If you explore the Get Creative part of the website you can see lots of ideas for creative activities and articles about related people and issues. You can sign up for the weekly creative challenge – you’ll be sent an email with a 20 minute, an hour and a half a day challenge so you can choose the one that fits the time you have.
This week the challenge is based around colour and looking around us. The responses can be shared with others through the 64 million artists website or by using #BBCGetGreative on social media.
I’ve signed up because I think the ideas could be useful for using in teaching as well as in my own art.
The approach – setting an open challenge – could be a useful one in school too. It would be interesting to set the challenge on a Friday afternoon and give children the opportunity to respond at home and at school and then take a look at what they did after a week.
You can also explore Get Creative in your region here. There are lists of organisations nearby that offer creative activities.
If any of you are using the BBC Get Creative resources in school (or at home) comment below and let us know how you are getting on!
Last week creativity was in the news as the Warwick Commission launched their report ‘Enriching Britain: Culture, Creativity and Growth’ and the BBC launched their ‘Get Creative’ celenration of the arts, culture and creativity across the UK.
‘Enriching Britain: Culture, Creativity and Growth’ is based upon a year long investigation by people working in the arts and culture, supported by academics at the University of Warwick.
It was chaired by Vikki Heywood, CBE, who said:
‘The key message from this report is that the government and the cultural and creative industries need to take a united and coherent approach that guarantees equal access for everyone to a rich cultural education and the opportunity to live a creative life. There are barriers and inequalities in Britain today that prevent this from being a universal human right. This is bad for business and bad for society.’ (p8)
The report can be downloaded here – Final Report You can read tweets about the report and join in the discussion here #enrichinggb
For those of us working in education and schools it is interesting to note that the report calls on the Government and Ofsted to ensure all children up to 16 receive a broad cultural education and urge that no school should be designated “outstanding” without evidence of an excellent cultural and creative education.

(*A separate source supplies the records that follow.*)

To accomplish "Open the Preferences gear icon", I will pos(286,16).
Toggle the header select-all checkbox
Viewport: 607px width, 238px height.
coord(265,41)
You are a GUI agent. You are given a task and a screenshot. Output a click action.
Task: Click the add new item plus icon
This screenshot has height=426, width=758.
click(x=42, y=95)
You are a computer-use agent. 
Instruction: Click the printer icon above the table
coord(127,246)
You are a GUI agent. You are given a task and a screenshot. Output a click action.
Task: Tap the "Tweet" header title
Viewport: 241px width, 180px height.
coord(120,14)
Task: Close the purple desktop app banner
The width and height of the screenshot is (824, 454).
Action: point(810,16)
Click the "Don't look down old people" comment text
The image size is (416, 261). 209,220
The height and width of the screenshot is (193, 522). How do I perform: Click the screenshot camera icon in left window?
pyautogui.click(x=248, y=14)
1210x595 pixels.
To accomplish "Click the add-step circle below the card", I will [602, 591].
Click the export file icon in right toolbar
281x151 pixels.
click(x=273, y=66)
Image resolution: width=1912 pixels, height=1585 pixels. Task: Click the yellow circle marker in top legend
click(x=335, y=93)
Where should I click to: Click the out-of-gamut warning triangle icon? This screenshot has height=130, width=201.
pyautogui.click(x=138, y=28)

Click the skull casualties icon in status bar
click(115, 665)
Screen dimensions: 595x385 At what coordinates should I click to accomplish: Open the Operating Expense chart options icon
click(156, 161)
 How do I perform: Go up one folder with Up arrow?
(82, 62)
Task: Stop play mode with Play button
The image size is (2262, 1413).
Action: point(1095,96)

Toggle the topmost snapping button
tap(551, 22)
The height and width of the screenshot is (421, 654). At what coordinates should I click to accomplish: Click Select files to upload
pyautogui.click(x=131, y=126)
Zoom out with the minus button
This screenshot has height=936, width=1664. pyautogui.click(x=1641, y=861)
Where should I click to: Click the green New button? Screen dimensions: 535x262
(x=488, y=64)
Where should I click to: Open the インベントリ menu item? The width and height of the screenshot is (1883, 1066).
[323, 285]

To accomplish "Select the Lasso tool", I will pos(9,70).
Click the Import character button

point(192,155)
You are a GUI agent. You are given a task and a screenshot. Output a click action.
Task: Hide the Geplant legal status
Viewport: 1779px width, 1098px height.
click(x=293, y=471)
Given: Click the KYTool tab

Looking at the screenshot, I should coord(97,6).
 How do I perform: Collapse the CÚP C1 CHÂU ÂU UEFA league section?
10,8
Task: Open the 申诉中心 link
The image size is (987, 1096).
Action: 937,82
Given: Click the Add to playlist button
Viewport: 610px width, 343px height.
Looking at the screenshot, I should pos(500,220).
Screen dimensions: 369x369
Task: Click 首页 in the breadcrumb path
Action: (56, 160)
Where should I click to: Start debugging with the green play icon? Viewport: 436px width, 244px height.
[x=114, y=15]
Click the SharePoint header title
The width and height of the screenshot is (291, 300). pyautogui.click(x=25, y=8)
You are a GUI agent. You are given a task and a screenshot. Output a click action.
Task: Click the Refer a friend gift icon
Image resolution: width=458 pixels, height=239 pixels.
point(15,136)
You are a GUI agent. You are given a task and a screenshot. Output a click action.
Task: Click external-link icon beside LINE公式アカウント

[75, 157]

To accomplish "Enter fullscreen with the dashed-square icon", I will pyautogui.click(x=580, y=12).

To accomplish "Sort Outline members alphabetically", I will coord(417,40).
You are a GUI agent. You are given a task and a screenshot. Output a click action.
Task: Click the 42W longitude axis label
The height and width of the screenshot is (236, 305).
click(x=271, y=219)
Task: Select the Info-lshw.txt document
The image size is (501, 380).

Goal 3 (of five goals) is focused upon fully harnessing the importance of creativity in education and skills development. Goal 3 states:
A world-class creative and cultural education for all to ensure the wellbeing and creativity of the population as well as the future success of the Cultural and Creative Industries Ecosystem. Education and skills development are essential in order to maximise our nation’s full creative and cultural potential. The key to enriching Britain is to guarantee a broad cultural education for all (through arts skills acquisition, participation in arts and cultural events and enhanced appreciation), an education and a curriculum that is infused with multi-disciplinarity, creativity and enterprise and that identifies, nurtures and trains tomorrow’s creative and cultural talent. The English education system does not provide or encourage either of these priorities and this will negatively impact not just on the future of the creative industries but on our capacity to produce creative, world-leading scientists, engineers and technologists. As the evidence in this report demonstrates, children born into low income families with low levels of educational qualifications are the least likely to: be employed and succeed in the Cultural and Creative Industries; engage with and appreciate the arts, culture and heritage in the curriculum; experience culture as part of their home education and have parents who value and identify with the cultural experiences on offer from publicly funded arts, culture and heritage. (p15)
If you are seeking to preserve and enhance and culture in your setting this report contains powerful evidence and arguments to support you.